What is required: Every line from the one holding "Task: Open a new browser tab" to the end of the entries should be repeated exactly, with the pictures left out.

Input data:
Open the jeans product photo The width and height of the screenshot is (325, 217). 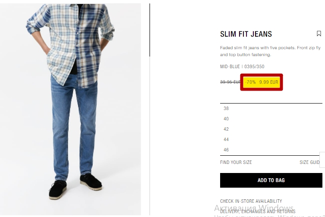coord(70,110)
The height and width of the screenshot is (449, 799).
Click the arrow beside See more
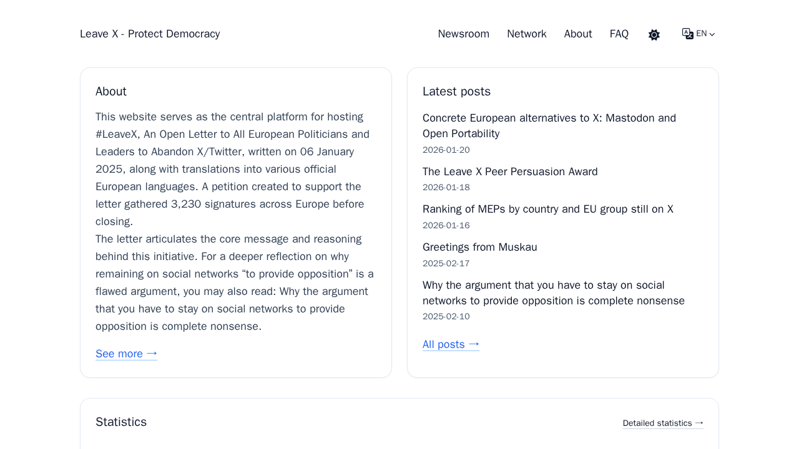coord(152,354)
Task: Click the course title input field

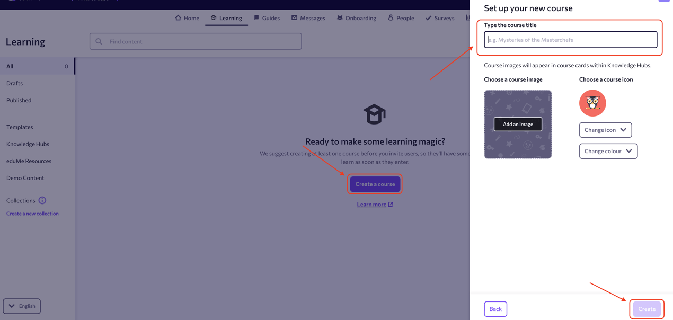Action: [x=570, y=40]
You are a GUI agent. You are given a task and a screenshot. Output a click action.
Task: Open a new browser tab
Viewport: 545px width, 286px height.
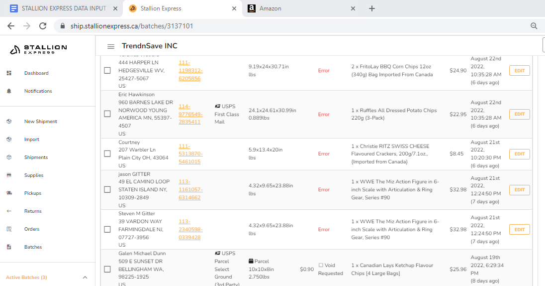tap(372, 8)
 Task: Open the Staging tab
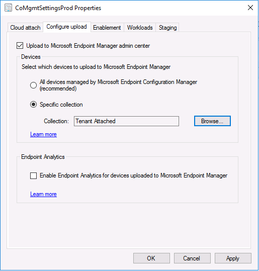(167, 28)
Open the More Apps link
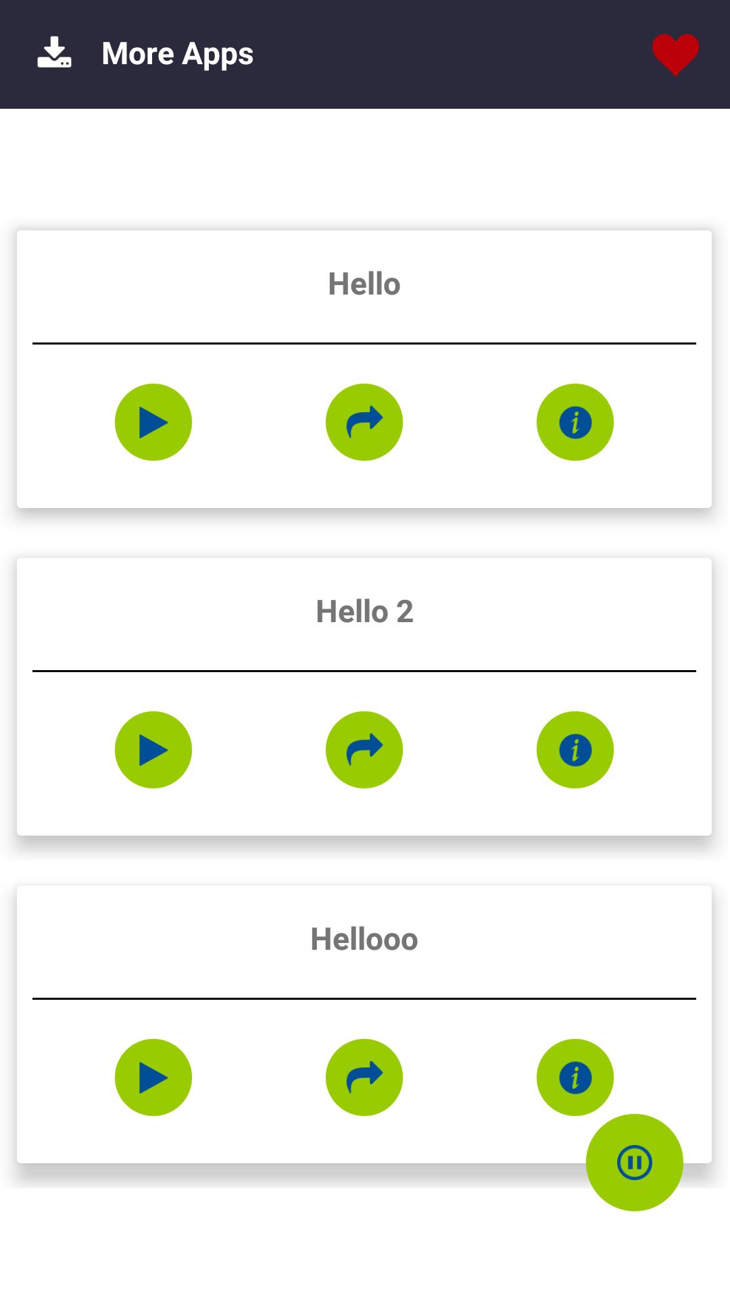The height and width of the screenshot is (1297, 730). (177, 54)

Exercise result:
Task: Open a new browser tab
Viewport: 545px width, 286px height.
tap(372, 8)
 Task: Open the Staging tab
(167, 28)
Open the More Apps link
The height and width of the screenshot is (1297, 730). (177, 54)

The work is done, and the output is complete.